COMMENT: Can the Russian Bear continue to roar?

By bne IntelliNews July 3, 2008

Standard & Poor's -

Over the last half decade, Russian GDP has tripled, making it the 10th largest economy in the world and in line to overtake Brazil to become the ninth largest by 2010. The principal stimulant of growth has been the rapid five-year rise in commodity prices, in particular those for gas and oil, which together make up 60% of Russian exports. Indeed, since 2003 average export prices have increased 92% (in rouble terms); such flattering gains in the terms of trade have kept the current account in surplus, despite robust demand-driven growth of imports. Contrary to many forecasts, during the first four months of 2008, export growth accelerated to 52% in nominal terms, pushing the trade surplus up $25bn above what it was during the same period of 2007.

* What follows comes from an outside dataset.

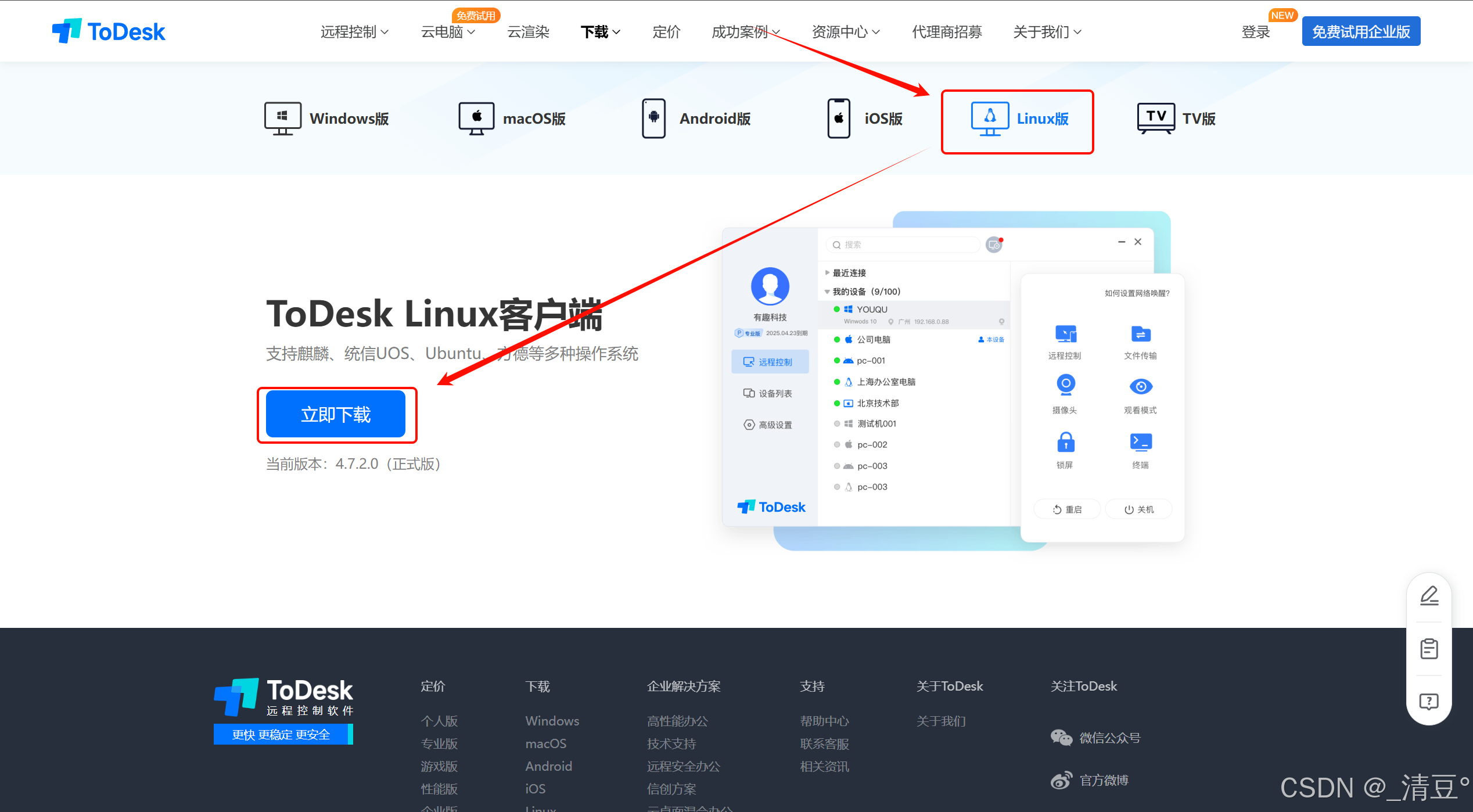The width and height of the screenshot is (1473, 812).
Task: Open the 代理商招募 menu item
Action: (946, 32)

Rapid increases in commodity prices represent an enormous net transfer of wealth away from importing countries toward exporters such as Russia. The size of the windfall usually masks and frequently even reinforces persistent macroeconomic inadequacies lurking below the surface. Only in exceptional cases, such as Norway, do governments manage to fully ring-fence export windfalls to prevent them from accelerating growth of the money supply, and creating temptations for electorally conscious budgetary committees. While Russia's revised budget code in principal segregates oil revenues straight into the Reserve Fund and the Fund of National Prosperity, in practice there are various ways to push expenditure higher. Higher expenditure is not by itself a negative development. What matters is whether public funds are spent on worthwhile productivity-enhancing capital expenditure, or whether instead they are diverted to wasteful and inflationary current expenditures, which has been the case in more than a few Eastern European peers.

Recent signs are not overly encouraging. During 2007, nominal expenditure growth accelerated to 35% versus 18% in 2004. Much of this went on increased pension and public sector wage payments. Indeed, since the start of President Vladimir Putin's first term, public sector headcount has increased by over half without an equivalent increase in government output. Despite higher numbers of public workers, public services remain very poor, a problem that the presidential administration acknowledges. Authorities are also trying to kick-start a three-year infrastructure plan, which may partially be funded by drawing down on the Fund of National Prosperity. While very sizeable commitments to investment spending are likely to be made, authorities have not fully explained how they will supervise the quality of procurement and project management for what are in some cases enormous construction projects. The risk is that public funds will be wasted.

Where credit is due

Of course, it is not only oil that's created so much wealth so quickly. Starting in the second half of 2005, Russia's financial sector began funding itself externally with renewed vigour as authorities liberalized the capital account. Since then, credit growth has surged to an average annual rate of 45%, further contributing to the growth of domestic demand, which has exceeded headline GDP growth for the last three years.

The increased willingness of the Central Bank of Russia to permit the rouble to appreciate has allowed monetary authorities to limit the impact on the money supply, despite the complications from the need to provide liquidity to the commercial banking system. Nevertheless, oil and gas related windfalls have been pushing up money growth for much of 2007 and early 2008 - as recently as the end of January 2008 M0 was expanding at near 55% (before falling back in the following few months). Structural forces, most patently underinvestment in the non-energy sectors, also explain stubbornly high inflation, which touched a six-year high of 15.1% year-on-year in May. In the past, public debate on macroeconomics in Russia began and ended with the budget. However politicians are now openly referring to the 'inflation tax,' the 'wage-price spiral', and 'overheating' as among Russia's most pressing problems. The first response is likely to be monetary, as permitting the rouble to trade more freely will help to calm imported inflation and slow down growth of monetary aggregates. The fiscal question is, as always, more politically sensitive.

While Russian prosperity has returned, it is only partially attributable to improvements in total factor productivity. Accumulating evidence of overheating and the very patchy record on oversight raise concerns about what Russia will do with its enormous windfalls.

Standard & Poor's Ratings Services sovereign rating for Russia should be interpreted narrowly as a measurement of the probability of default on obligations of the Russian Federation (foreign currency BBB+/Positive/A-2; local currency A-/Positive/A-2). The positive outlook on the rating ought not to be read as a clean bill of health for an economy that continues to be weighed down by corruption, uncertain property rights, and heavy bureaucracy. Russia's potential has always been huge. So far, its delivery has failed to live up to that potential. Most recently the newly elected President Dmitry Medvedev has promised liberalization in various sectors and a greater willingness to encourage foreign investment. For Russia's sake, let's hope that he means it.